Le portrait très réaliste de Rachel sur son lit de mort est ensuite, à la demande de Sarah Félix, retouché et adouci par le photographe Louis GHÉMAR, en avril à Paris.
Cependant, alors que Sarah ne souhaitait pas livrer les traits de Rachel défunte au public, un dessin "divinisant" l'actrice, effectué d'après l'une des épreuves de GHÉMAR, par Frédérique O'Connell (qui avait réalisé quatorze portraits de Rachel de son vivant), est exposé et vendu dans les Magasins Goupil et Cie fin avril, démultiplié par la photographie et l'estampe et fourni à la presse, d'où le procés qui se tient au Tribunal civil de la Seine en juin 1858.

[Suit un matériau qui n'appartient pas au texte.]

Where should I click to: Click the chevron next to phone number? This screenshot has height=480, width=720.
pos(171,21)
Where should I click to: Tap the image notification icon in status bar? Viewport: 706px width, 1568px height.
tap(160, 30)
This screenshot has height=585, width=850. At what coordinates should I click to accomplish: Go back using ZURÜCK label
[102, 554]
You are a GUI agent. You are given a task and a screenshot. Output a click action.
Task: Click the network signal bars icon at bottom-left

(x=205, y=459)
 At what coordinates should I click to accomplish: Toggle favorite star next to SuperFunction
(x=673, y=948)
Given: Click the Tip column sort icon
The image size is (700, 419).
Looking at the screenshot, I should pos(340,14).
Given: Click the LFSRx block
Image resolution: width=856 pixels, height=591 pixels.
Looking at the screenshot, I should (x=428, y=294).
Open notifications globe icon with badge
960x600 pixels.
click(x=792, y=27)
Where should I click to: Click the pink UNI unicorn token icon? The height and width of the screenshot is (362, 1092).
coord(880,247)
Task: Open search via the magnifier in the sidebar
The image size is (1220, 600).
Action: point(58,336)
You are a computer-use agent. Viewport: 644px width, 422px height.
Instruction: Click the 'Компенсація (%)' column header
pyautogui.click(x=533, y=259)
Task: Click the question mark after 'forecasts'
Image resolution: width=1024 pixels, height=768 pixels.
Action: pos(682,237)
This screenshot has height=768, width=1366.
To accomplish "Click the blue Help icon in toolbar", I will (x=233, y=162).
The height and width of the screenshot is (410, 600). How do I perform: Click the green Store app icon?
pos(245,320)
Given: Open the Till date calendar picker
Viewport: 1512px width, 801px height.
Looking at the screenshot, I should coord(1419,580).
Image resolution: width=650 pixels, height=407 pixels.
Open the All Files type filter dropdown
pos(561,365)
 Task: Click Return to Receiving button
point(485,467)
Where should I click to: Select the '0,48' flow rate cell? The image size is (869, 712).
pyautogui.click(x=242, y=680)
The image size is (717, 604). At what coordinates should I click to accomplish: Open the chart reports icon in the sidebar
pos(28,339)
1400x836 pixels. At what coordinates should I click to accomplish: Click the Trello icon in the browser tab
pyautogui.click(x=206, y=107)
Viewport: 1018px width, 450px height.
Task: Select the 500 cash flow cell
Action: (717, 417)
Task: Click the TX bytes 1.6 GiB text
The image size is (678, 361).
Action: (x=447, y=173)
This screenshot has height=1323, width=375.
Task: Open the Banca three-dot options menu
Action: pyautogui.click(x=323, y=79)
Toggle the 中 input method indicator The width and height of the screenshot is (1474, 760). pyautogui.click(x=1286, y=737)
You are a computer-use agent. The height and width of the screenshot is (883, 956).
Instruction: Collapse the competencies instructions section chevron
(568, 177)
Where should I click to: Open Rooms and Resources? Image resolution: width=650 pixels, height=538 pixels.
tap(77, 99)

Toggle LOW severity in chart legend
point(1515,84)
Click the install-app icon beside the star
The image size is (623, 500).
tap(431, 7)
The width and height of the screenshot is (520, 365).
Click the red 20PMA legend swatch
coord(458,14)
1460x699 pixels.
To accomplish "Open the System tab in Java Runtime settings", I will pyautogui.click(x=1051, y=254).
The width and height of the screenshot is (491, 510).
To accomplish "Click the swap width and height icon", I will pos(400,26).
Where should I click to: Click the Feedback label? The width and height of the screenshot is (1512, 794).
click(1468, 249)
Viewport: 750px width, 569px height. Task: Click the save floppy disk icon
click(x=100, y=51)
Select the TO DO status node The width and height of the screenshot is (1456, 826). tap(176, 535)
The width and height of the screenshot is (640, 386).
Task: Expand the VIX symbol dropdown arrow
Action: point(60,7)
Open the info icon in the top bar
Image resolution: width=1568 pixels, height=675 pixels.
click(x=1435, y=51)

Frédérique O'Connell perd ce procès et le dessin et toutes ses reproductions sont saisis :
"Attendu que nul ne peut, sans le consentement formel de la famille, reproduire et livrer à la publicité les traits d'une personne sur son lit de mort, quelle qu'ait été la célébrité de cette personne et le plus ou moins de publicité qui se soit attaché aux actes de sa vie.
Attendu que le droit de s'opposer à cette reproduction est absolu, qu'il a son principe dans le respect que commande la douleur des familles, et qu'il ne saurait être méconnu sans froisser les sentimens les plus intimes et les plus respectables de la nature et de la piété domestique".
Il est à noter que la loi s'oppose à l'exposition et à la vente du portrait de toute personne sans son consentement, que la personne soit célèbre ou non et qu'elle soit encore vivante ou non au moment de sa diffusion (procès du photographe Emile Defonds, pour avoir exposé en vitrine, après son décès, le Portrait de la jeune Eugénie Sergent en costume de bal, réalisé de son vivant ; Moniteur des Arts du 24 novembre 1859 ; procés, à l'issue différente, du photographe Michel Szweyer, Portrait du poète polonais Adam Mieckiewicz (1798-1855), contre Nadar et les héritiers du poète ; Le Droit du 5 janvier 1860 ; La Presse du 1er avril 1860).
Plusieurs procès auront lieu à ce sujet au milieu du XIXe siècle : "En principe, le portrait d'une personne ne peut être exposé sans son consentement de son vivant, et celui de sa famille après son décès. Toutefois les tribunaux ont le droit de rechercher si la famille a, dans ce dernier cas, un intérêt sérieux et légitime à s'y opposer" (Annales de la propriété industrielle, artistique et littéraire, 1860 p 173).
On pourrait multiplier les exemples de portraits de célébrités sur leur lit de mort, comme :
- la poétesse Marceline Desbordes-Valmore décédée à Paris le 23 juillet 1859 (à 73 ans) et photographiée par NADAR (qui réussit à la rendre jeune et belle, Image 5),
- ou Jean-Baptiste Vianney, dit le curé d'Ars, mort le 4 août 1859 et photographié le 5 à Ars-sur-Formas (Ain) (photographe non cité)...
Il faut enfin rappeler que le parquet qui, dès cette époque, commence à faire réaliser des portraits de détenus (vivants) afin de permettre de les identifier et de les apréhender à nouveau, fait également réaliser des portraits de victimes de suicide ou de meurtre, afin de permettre leur identification ou bien de verser ces portraits, en tant que preuves, au dossier du procès à venir (Le Phare de la Loire du 5 janvier 1856 ; Journal des débats politiques et littéraires du 25 août 1856).